RECORDS PROVIDED:
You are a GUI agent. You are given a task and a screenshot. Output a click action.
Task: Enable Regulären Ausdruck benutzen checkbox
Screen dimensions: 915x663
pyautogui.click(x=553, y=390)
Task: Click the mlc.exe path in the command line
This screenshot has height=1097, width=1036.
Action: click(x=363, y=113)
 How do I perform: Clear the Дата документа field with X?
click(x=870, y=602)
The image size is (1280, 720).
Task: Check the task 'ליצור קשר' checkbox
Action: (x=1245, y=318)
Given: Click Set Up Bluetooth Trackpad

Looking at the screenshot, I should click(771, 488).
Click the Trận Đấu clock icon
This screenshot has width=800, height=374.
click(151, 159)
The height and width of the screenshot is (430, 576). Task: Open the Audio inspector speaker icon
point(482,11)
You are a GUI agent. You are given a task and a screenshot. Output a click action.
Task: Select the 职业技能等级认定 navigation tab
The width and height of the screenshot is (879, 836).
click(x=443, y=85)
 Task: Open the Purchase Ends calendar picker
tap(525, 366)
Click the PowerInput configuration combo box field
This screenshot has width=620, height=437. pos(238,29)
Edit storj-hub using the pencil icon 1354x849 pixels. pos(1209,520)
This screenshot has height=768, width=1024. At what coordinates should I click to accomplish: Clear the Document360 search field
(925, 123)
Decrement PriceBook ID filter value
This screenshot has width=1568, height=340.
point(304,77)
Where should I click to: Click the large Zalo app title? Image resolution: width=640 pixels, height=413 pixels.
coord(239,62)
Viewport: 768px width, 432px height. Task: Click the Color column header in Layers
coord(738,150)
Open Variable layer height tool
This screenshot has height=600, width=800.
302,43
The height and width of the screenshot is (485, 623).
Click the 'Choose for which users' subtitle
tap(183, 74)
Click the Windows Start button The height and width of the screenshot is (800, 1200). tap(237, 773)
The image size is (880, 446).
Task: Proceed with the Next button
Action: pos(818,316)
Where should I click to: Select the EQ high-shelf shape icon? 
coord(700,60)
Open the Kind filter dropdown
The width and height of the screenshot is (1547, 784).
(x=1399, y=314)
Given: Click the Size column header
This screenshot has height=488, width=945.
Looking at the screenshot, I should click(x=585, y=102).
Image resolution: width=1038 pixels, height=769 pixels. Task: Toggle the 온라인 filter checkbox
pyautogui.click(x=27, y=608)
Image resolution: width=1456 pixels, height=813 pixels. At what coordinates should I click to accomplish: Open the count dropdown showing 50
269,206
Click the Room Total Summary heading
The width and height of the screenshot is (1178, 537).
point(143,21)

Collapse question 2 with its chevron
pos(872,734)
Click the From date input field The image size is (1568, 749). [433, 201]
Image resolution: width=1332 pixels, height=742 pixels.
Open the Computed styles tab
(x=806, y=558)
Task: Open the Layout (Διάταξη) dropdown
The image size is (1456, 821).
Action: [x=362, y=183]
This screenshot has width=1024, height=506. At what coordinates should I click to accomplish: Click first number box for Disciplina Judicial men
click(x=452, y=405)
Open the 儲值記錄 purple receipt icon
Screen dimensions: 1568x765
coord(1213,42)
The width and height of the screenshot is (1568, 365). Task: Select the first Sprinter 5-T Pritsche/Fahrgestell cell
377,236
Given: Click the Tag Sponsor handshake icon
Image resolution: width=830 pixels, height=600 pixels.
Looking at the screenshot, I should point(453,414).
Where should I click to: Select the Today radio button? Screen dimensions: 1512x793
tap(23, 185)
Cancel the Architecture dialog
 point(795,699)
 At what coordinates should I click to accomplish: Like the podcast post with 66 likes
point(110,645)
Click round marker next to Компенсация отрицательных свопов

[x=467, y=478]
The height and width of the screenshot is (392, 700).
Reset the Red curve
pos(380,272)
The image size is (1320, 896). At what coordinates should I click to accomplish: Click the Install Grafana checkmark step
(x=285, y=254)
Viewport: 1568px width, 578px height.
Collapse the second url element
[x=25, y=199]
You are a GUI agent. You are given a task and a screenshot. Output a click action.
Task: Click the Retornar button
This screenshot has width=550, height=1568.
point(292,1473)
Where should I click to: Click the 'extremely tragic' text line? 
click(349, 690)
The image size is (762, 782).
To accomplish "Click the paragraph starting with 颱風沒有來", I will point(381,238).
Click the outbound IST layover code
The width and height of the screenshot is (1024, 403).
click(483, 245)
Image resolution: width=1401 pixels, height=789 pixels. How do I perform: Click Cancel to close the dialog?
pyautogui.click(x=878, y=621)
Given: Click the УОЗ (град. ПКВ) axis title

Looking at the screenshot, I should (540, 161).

WHAT IS EXPECTED:
What you write must be the entries restated word for word, from the opening line through the one holding "Edit storj-hub using", with nothing else.

EXERCISE RESPONSE:
You are a GUI agent. You are given a task and a screenshot. Output a click action.
Task: Enable Regulären Ausdruck benutzen checkbox
Screen dimensions: 915x663
pyautogui.click(x=553, y=390)
Task: Click the mlc.exe path in the command line
This screenshot has height=1097, width=1036.
Action: click(x=363, y=113)
 How do I perform: Clear the Дата документа field with X?
click(x=870, y=602)
The image size is (1280, 720).
Task: Check the task 'ליצור קשר' checkbox
Action: (x=1245, y=318)
Given: Click Set Up Bluetooth Trackpad

Looking at the screenshot, I should click(771, 488).
Click the Trận Đấu clock icon
This screenshot has width=800, height=374.
click(151, 159)
The height and width of the screenshot is (430, 576). Task: Open the Audio inspector speaker icon
point(482,11)
You are a GUI agent. You are given a task and a screenshot. Output a click action.
Task: Select the 职业技能等级认定 navigation tab
The width and height of the screenshot is (879, 836).
click(x=443, y=85)
 Task: Open the Purchase Ends calendar picker
tap(525, 366)
Click the PowerInput configuration combo box field
This screenshot has width=620, height=437. pos(238,29)
Edit storj-hub using the pencil icon 1354x849 pixels. pos(1209,520)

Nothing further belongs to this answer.